START Records for the exercise

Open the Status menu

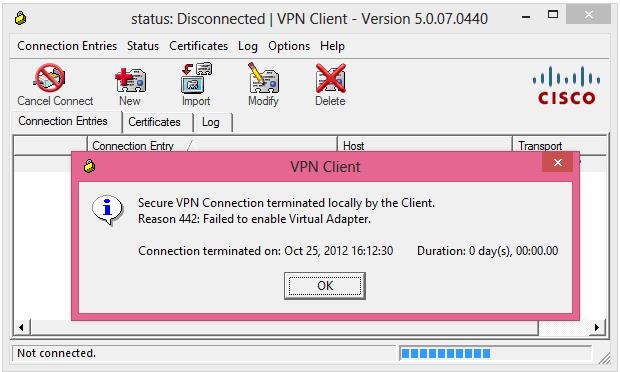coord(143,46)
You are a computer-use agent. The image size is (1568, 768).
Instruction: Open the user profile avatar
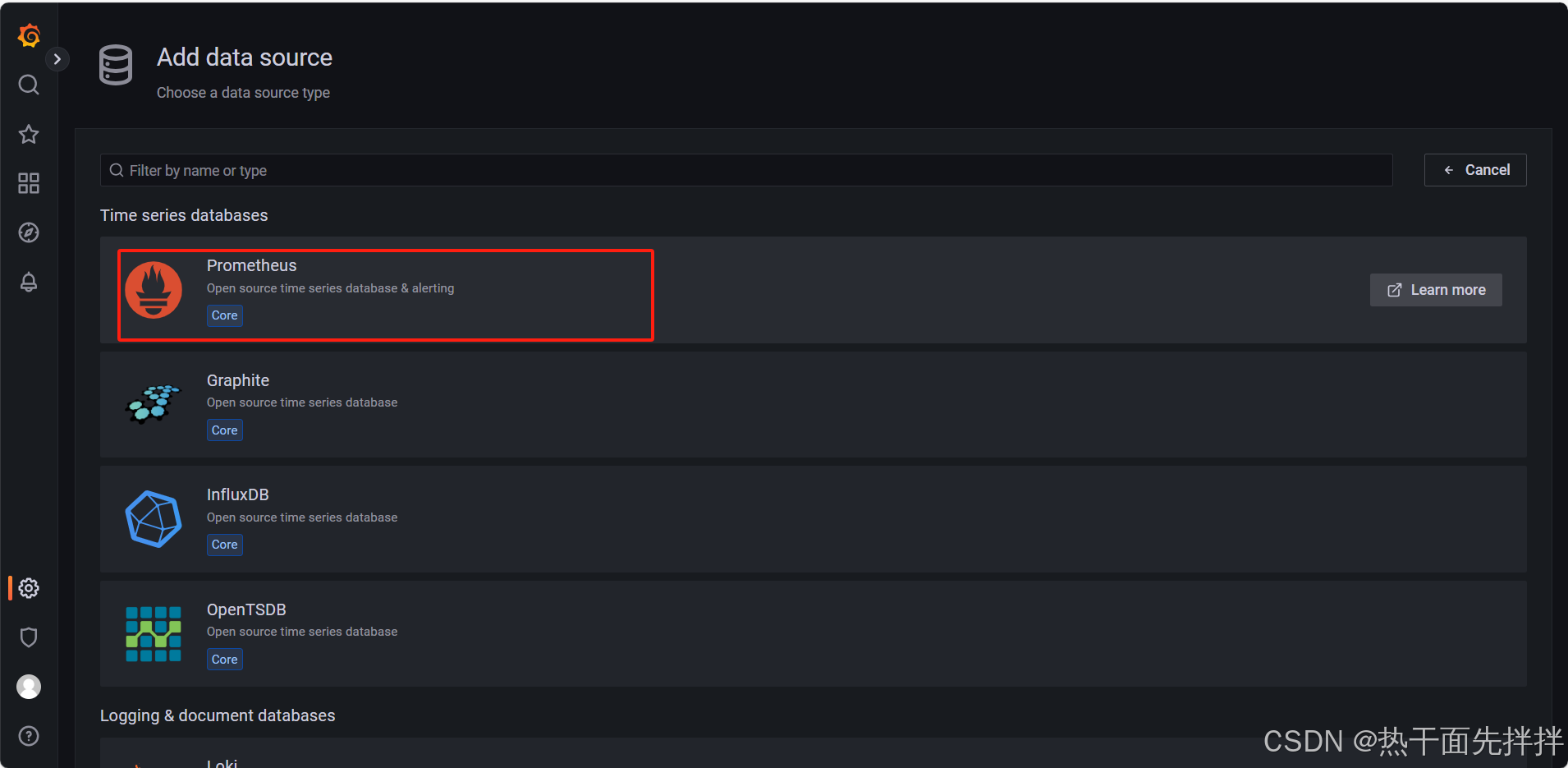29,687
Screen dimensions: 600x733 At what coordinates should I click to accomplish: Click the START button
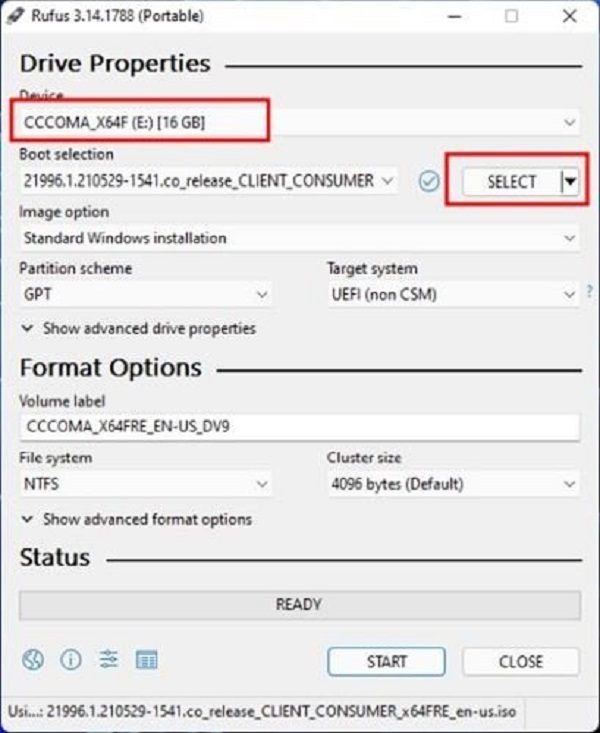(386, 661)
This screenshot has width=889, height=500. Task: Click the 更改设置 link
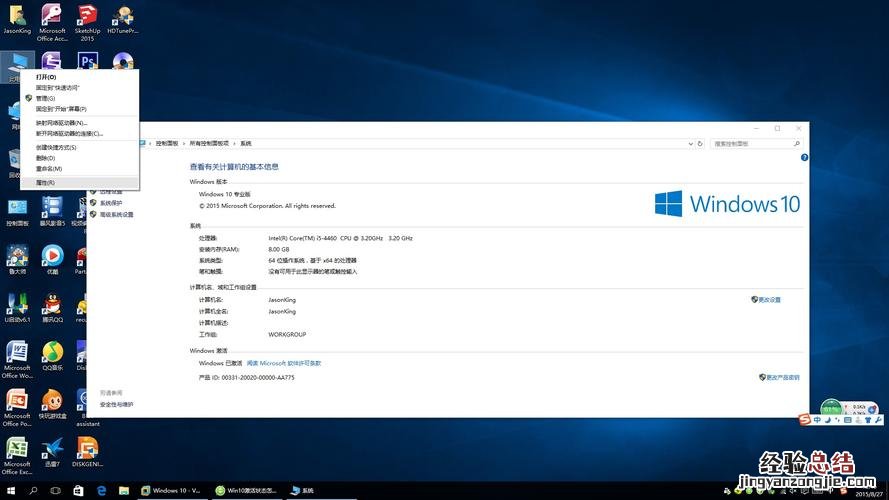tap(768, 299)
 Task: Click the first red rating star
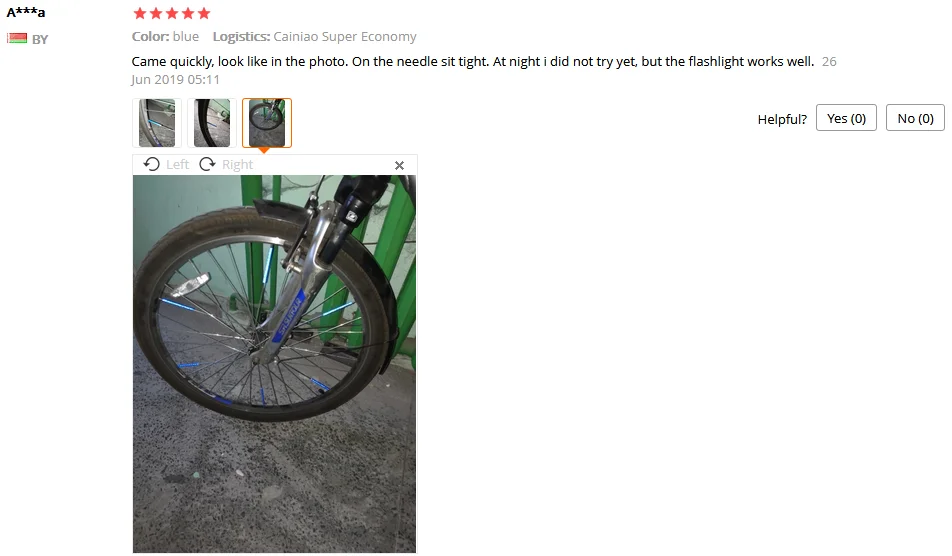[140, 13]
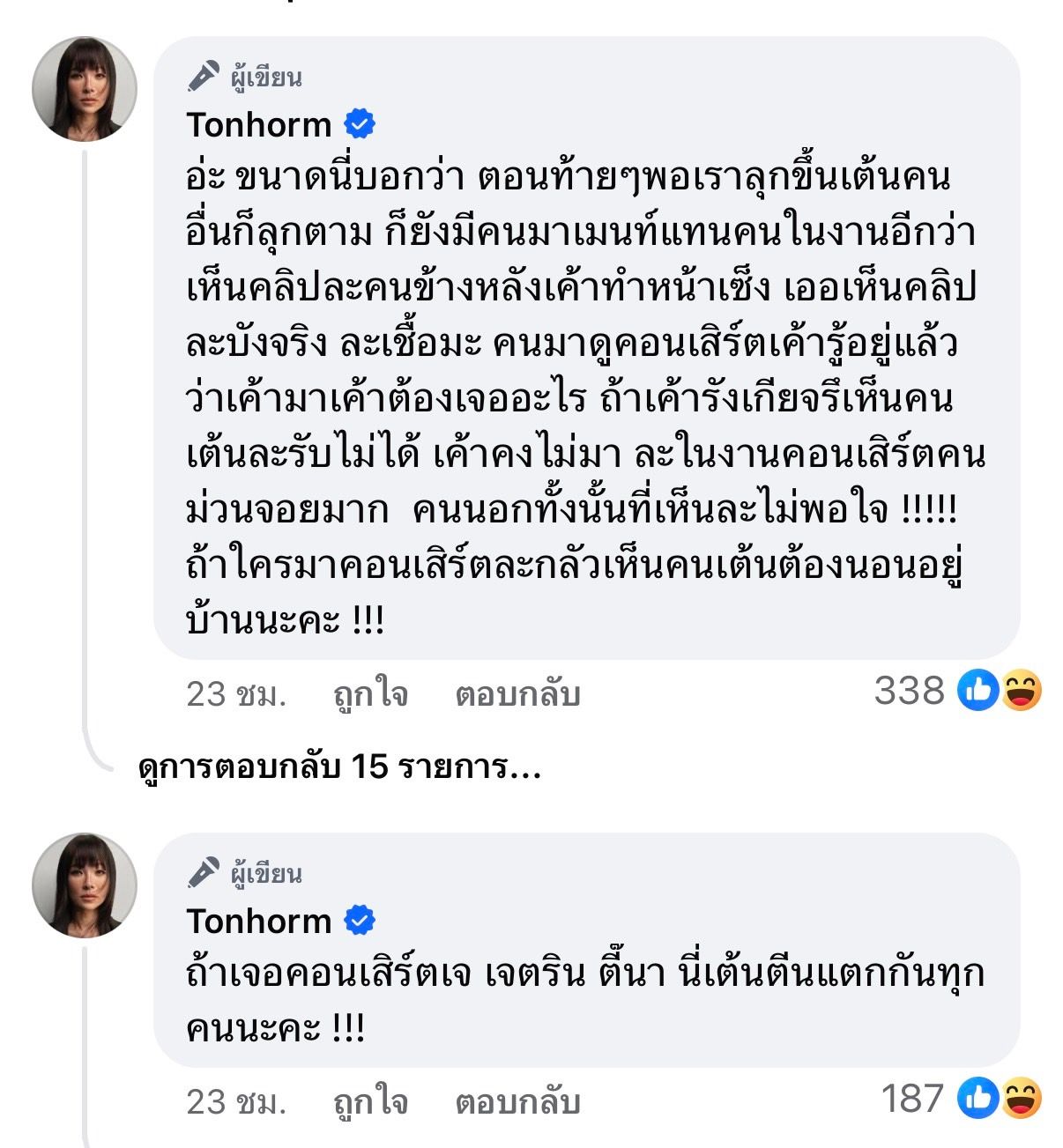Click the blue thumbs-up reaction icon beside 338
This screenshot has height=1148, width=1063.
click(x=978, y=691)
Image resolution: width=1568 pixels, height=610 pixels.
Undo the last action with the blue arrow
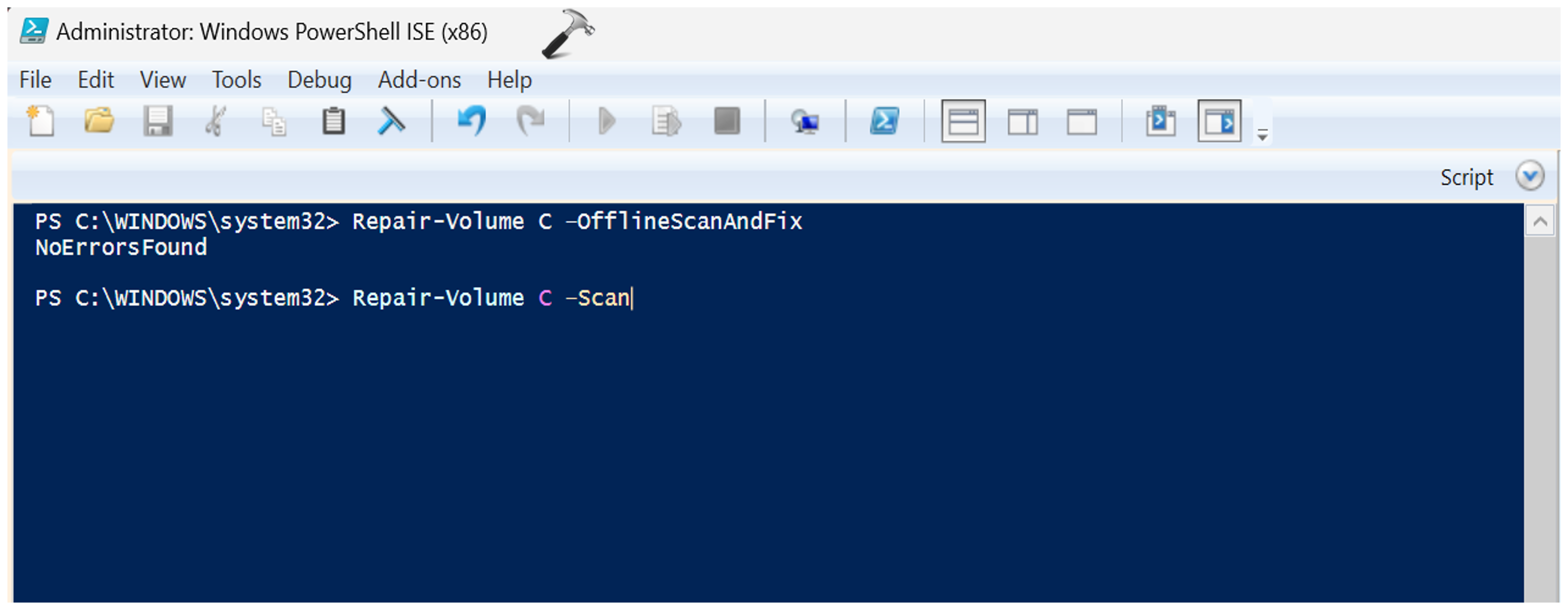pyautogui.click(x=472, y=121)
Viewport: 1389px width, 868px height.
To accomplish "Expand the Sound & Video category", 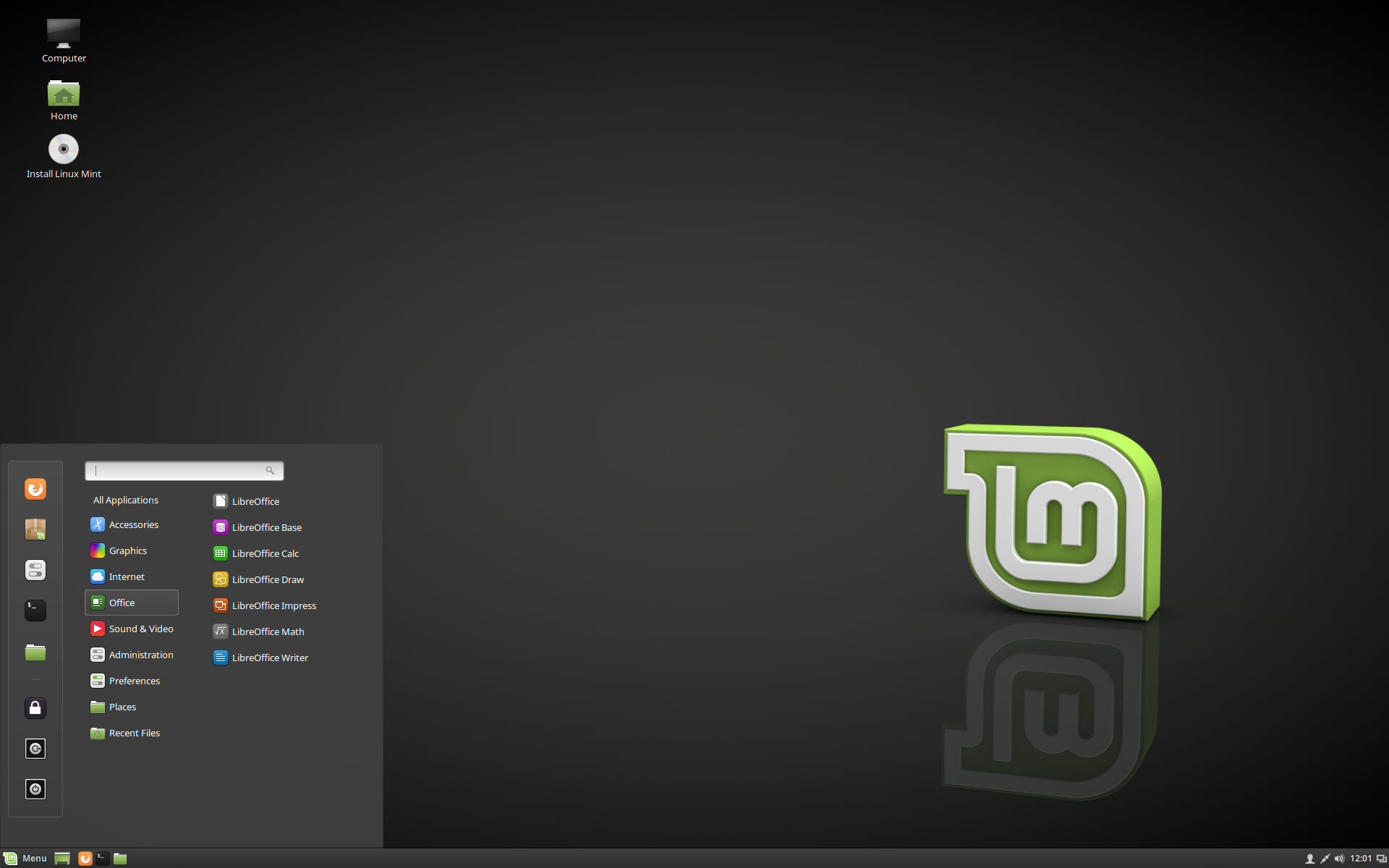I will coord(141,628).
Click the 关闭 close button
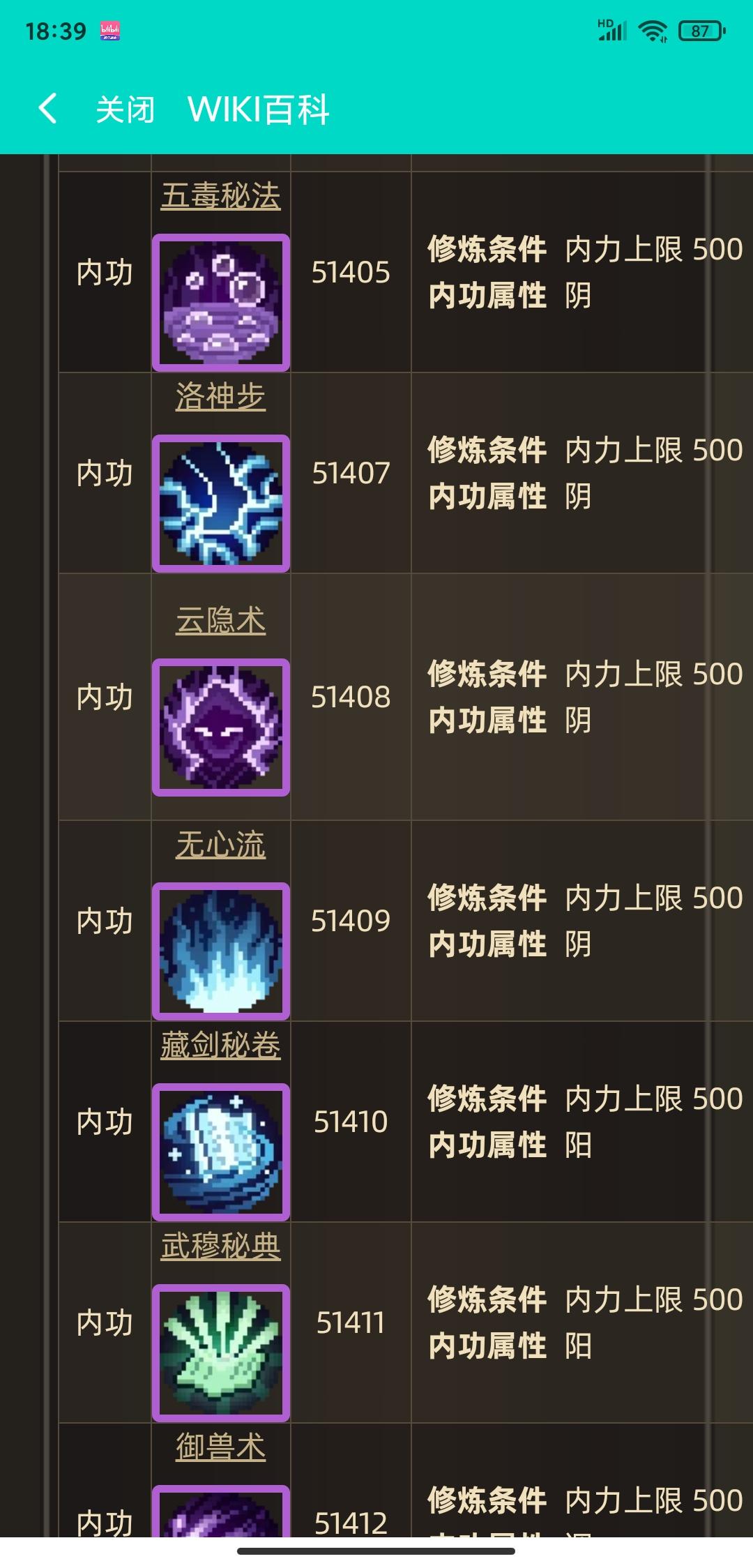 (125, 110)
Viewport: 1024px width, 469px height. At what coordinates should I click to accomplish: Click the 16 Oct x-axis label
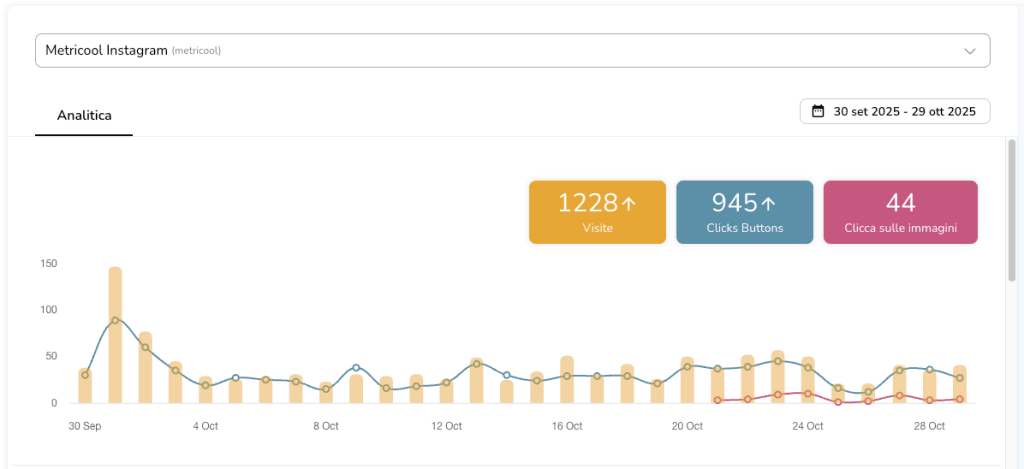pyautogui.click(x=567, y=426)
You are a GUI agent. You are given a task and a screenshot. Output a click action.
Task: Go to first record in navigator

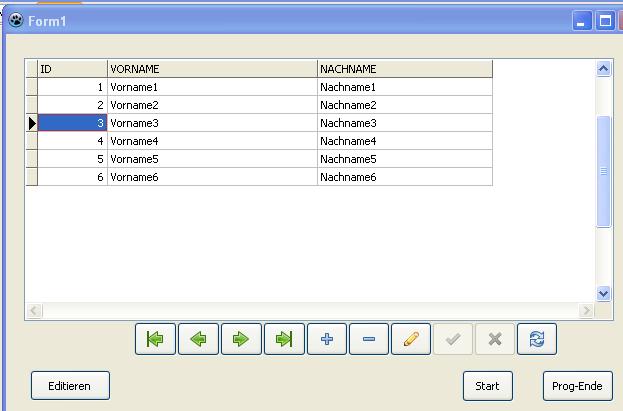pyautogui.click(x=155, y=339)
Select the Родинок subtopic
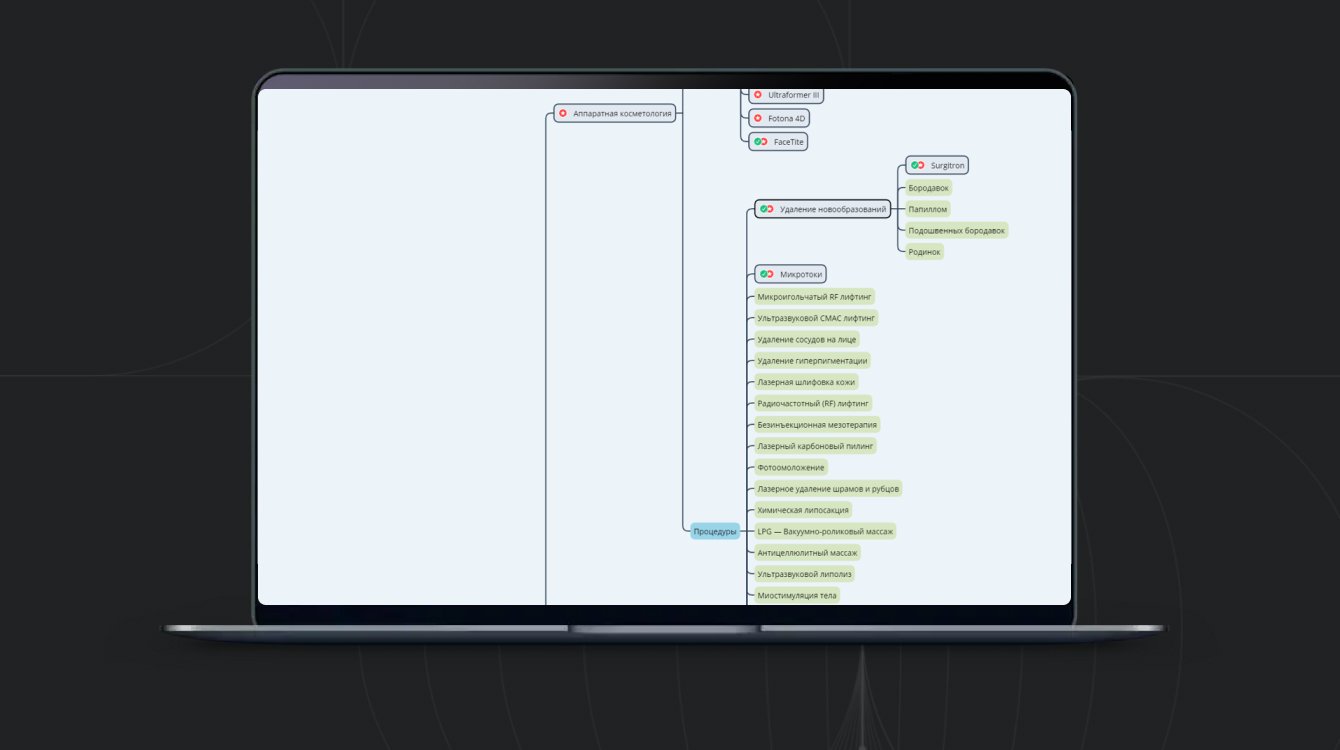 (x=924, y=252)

END Records for the exercise

Task details: The lines from the one containing "You are a GUI" through the final line of the data are to be repeated exactly, with both ends included and all pictures left out.

Task answer:
You are a GUI agent. You are given a task and a screenshot. Output a click action.
Task: Go to first record in navigator

pyautogui.click(x=155, y=339)
Select the Родинок subtopic
 (x=924, y=252)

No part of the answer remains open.